Ce qui rend ces instants émouvants ? Sans doute la sincérité du simulacre. Du glamour au mensonge, il suffit d’un pas, bien sûr « de deux », mais l’imagerie de la « comédie musicale » ne relève de l’anecdotique, davantage de l’héroïque, chaque artiste une sorte de Sisyphe, qu’il faut en effet, comme chez Camus, imaginer heureux, ici, maintenant, sous nos yeux souvent si malheureux. La tristesse, Rita la connaissait, la vécut toute sa vie, en vérité, jusqu’à ne plus se souvenir de rien, maudite, magnanime décharge des chagrins. Cependant ce diptyque un peu exotique, au succès suranné, donne à (re)voir, sinon à saluer, une victime avérée, irréductible à sa douleur, moins encore à sa beauté brune de « bombe » anatomique puis atomique. Abusée dès l’enfance par son père (im)pitoyable, plusieurs fois mal mariée, Rita trouva néanmoins le moyen de se réinventer, d’afficher en filigrane de la facticité sa double identité de « déesse » en détresse. Même rebaptisée/relookée par la Fox, même courtisée-cadenassée au bord de la nausée par Harry Cohn, le boss obsédé de la Columbia, même transformée en « femme fatale », a fortiori pour elle-même, par les estimables Rouben Mamoulian & Charles Vidor (Arènes sanglantes, 1941 Gilda, 1946), par son époux Orson Welles (La Dame de Shanghai, 1948), par une fameuse photographie de Life, Margarita Carmen Cansino ne disparut pas trop, ne succomba aux trémolos, sut conserver sa vitalité, sa mélancolie, aussi, assez bouleversante, par exemple, dans Le Plus Grand Cirque du monde (Henry Hathaway, 1964). En réalité, les divinités n’existent pas, ni ailleurs ni au cinéma, alors Rita demeura un mythe érotique tragique, une princesse express, une mère guère modèle, plutôt « portée sur la bouteille », une femme fréquentable, forte, fragile, une actrice sous-estimée, une danseuse très valeureuse.

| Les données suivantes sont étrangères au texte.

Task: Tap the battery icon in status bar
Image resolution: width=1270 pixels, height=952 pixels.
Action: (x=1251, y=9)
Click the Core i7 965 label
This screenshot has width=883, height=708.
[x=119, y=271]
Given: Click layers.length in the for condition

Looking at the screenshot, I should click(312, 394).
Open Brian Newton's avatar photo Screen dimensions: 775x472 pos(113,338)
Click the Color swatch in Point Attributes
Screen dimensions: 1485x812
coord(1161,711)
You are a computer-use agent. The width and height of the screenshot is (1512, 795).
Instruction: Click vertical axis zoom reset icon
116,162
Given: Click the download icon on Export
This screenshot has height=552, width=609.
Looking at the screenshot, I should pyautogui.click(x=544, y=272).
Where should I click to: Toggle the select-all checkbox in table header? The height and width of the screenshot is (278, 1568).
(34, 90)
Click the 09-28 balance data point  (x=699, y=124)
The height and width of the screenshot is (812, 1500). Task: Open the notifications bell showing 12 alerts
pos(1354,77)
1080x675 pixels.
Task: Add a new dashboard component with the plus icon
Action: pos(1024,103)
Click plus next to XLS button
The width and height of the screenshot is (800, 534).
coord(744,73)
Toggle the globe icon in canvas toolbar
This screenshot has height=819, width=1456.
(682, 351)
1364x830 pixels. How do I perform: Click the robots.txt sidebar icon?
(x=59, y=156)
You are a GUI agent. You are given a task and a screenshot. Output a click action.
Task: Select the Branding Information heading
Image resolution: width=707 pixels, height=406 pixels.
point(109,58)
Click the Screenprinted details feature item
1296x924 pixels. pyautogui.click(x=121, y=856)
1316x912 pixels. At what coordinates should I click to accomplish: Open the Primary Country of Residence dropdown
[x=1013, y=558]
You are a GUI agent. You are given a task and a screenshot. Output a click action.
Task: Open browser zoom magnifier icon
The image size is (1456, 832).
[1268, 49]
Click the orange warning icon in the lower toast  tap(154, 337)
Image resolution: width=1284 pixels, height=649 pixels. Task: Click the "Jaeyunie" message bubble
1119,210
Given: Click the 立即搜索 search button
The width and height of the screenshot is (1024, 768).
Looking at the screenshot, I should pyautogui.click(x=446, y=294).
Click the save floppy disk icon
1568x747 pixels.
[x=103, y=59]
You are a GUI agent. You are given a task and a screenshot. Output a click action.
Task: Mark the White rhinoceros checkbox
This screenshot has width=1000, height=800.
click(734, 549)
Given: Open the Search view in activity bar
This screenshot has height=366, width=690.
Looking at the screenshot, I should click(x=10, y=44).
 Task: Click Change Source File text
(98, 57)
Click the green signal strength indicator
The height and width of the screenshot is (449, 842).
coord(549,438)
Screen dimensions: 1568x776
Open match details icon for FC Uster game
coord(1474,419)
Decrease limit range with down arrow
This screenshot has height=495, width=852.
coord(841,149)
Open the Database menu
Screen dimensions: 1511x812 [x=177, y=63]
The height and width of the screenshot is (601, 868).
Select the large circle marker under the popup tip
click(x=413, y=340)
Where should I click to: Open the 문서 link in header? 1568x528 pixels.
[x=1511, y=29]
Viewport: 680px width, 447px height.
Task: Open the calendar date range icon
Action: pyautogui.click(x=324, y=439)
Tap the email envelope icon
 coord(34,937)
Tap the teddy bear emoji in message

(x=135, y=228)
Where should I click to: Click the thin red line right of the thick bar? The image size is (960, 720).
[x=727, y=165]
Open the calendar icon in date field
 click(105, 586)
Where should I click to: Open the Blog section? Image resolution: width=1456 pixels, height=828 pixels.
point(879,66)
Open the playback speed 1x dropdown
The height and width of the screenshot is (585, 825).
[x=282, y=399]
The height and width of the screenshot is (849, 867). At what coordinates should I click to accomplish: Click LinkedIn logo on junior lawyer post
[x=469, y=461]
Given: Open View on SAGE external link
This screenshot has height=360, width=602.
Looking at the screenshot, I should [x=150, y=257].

Préférée partenaire de Fred Astaire, né Frederick Austerlitz, fichtre, homme admiré, admiratif, délesté de malice, Rita s’illustra deux fois « à son bras ». Liés par de familiaux reflets, d’anciennes tournées, l’expérience de la scène, la transition vers le ciné, se partageant l’amical talent du spécialiste Hermes Pan, autant qu’un trac « de débutant », Rita & Fred s’entendirent, se firent plaisir, tournèrent ensemble, à la suite, You’ll Never Get Rich (Sidney Lanfield, 1941), You Were Never Lovelier (William A. Seiter, 1942). Escortés par les chorégraphes Robert Alton & Val Rasset, par les compositeurs Cole Porter & Jerome Kern, par le parolier Johnny Mercer, par le polyvalent Xavier Cugat, par tous les pros du studio, nos stars se trémoussèrent ainsi sur fond de base militaire, de diplomatie panaméricaine. Si Fred chanta, Rita déchanta, doublée par Nan Wynn, selon un standard jamais « démodé », dont on recommande la superbe version gravée en 1958 de Chet Baker, « ma drôle de Valentine », mon pauvre cœur. Mises en boîte par d’anonymes artisans, dit-on poliment, les bandes d’un autre temps démontrent le dogme filmique de Fred, à savoir son désir assumé d’assurer, voire de simuler, une constante fluidité, une didactique lisibilité. A contrario de la stroboscopie d’un Berkeley Busby, de sa géométrie abstraite, un brin obsolète, Astaire préfère le terre-à-terre, y compris métamorphosé en Mouche (David Cronenberg, 1986) au plafond de Mariage royal (Stanley Donen, 1951), privilégie le réalisme et le narratif. Tout ceci se traduit par une caméra soumise, docile, presque immobile, un montage limité, dilaté, visant le transparent, orthodoxie hollywoodienne, une frontalité d’intégrité, d’intégralité, le refus de la gratuité dramatique, où les trop beaux numéros serviraient le vide, où les vains mouvements envoûtants refuseraient de faire avancer l’action, l’émotion.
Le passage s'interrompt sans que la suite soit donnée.